-- Opening Marker --
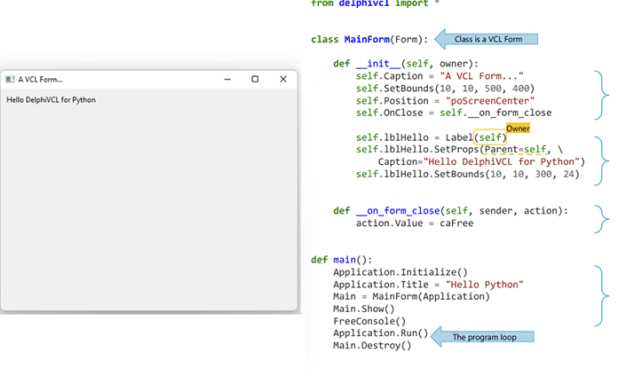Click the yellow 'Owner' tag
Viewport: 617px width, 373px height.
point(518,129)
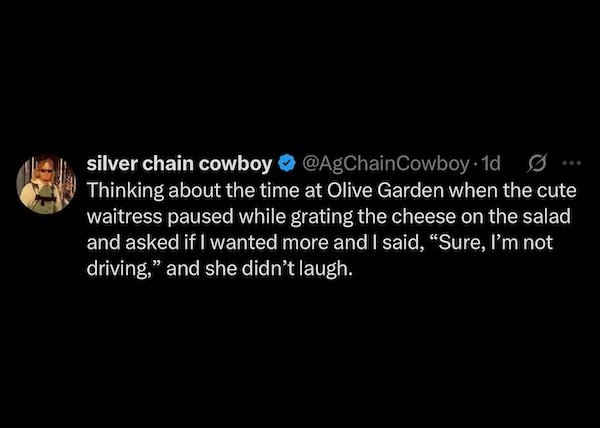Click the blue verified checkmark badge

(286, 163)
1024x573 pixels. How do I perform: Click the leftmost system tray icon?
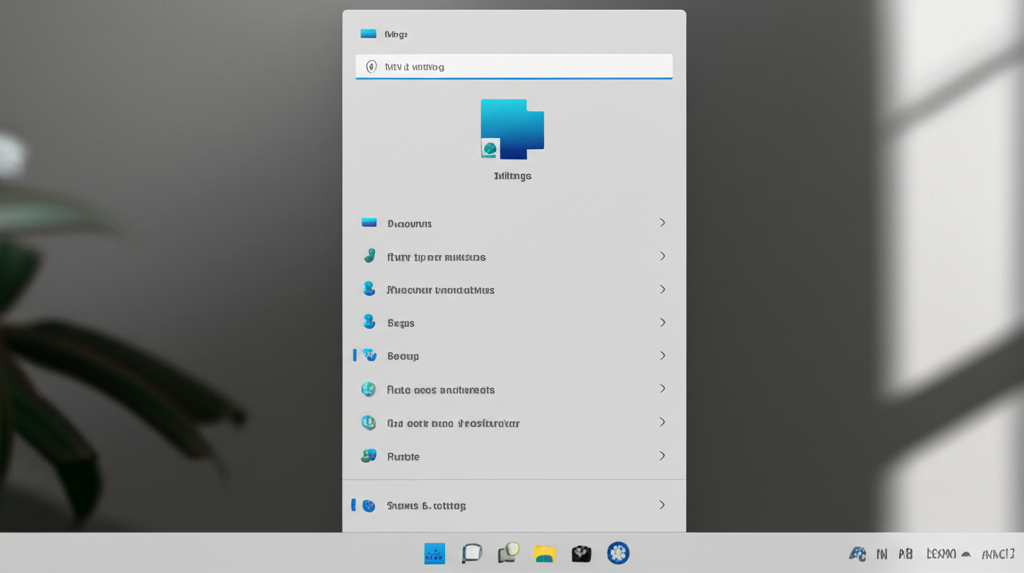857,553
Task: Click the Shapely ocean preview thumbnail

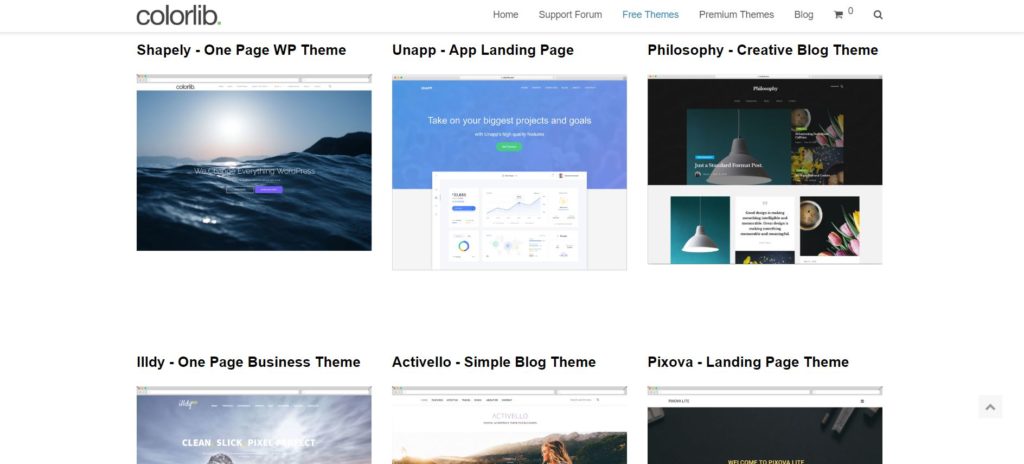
-- Closing Marker --
#### [WHAT IS NEEDED]
Starting at the line that holds "1024x573 pixels. How", print each line through the last one of the entries above, exactly and with both ends included; no pictures.

#### [TASK RESPONSE]
1024x573 pixels. How do I perform: Click the leftmost system tray icon?
857,553
Task: Click the Shapely ocean preview thumbnail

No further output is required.